Il fut malaisé, je crois, d’être plus laid. Imaginez, sur une bouche à bourrelets dans laquelle pénétreraient facilement les pelles jetées sur les tenders, un nez busqué, à cascades et à bosses, terminé en des narines ouvertes comme des cuves, aux rebords taillés à biseaux ainsi que le nez des chiens de chasse ; de chaque côté, de petits yeux creux, puis des cheveux secs, séparés par une raie au milieu et tombant sur les tempes, à plat. Il semble, au premier regard, dolent et idiot ; puis, à le scruter longuement, l’incohérence de ces traits s’assemble.

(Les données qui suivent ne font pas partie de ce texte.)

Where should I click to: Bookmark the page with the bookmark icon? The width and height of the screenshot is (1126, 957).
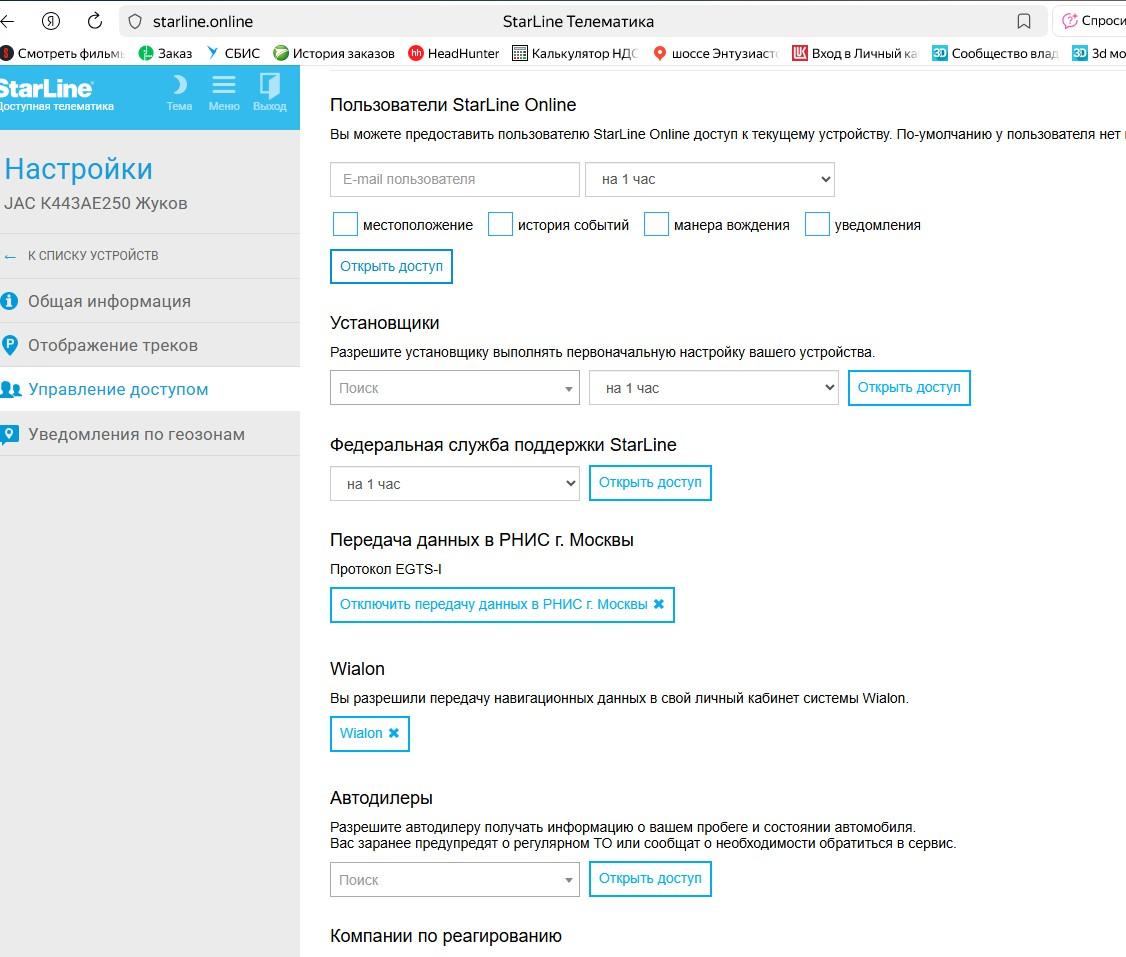pyautogui.click(x=1023, y=21)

On découvre dans ce front carré, presque brut, dans ce nez humant et fureteur, la volonté de l’observation pertinace et ténue ; dans ces yeux enfoncés, allumés de lueurs sèches, dans cette tête maladive et bilieuse, dans cet air égaré contredit cependant par la certitude de la mâchoire, l’on sent une bonté sans effusion et sans tendresse, une exaltation comprimée d’apôtre, un fanatisme de folie mystique, une furie d’art obsédé par les sanglantes visions d’une idée fixe. Et cela concorde avec les épisodes de sa vie que j’ai déjà relatés dans : À Rebours. Au temps de sa jeunesse, il fut poète et paracheva des poèmes libertins dont le succès fut grand ; puis la grâce vint, mais la grâce farouche et terrible des protestants ; pris de remords, il racheta tous les exemplaires de ses livres pour les brûler ; mais, à mesure qu’il consumait un exemplaire, un autre paraissait, tiré à nouveau par l’éditeur. Il devint enfin complètement illuminé, donna ses biens aux pauvres et s’embarqua avec une servante fanatisée par lui, sur un bateau, ne mangeant plus, prêchant la bonne parole, chantant des psaumes, clamant, hagard, par les villes étonnées, des prophéties et des menaces.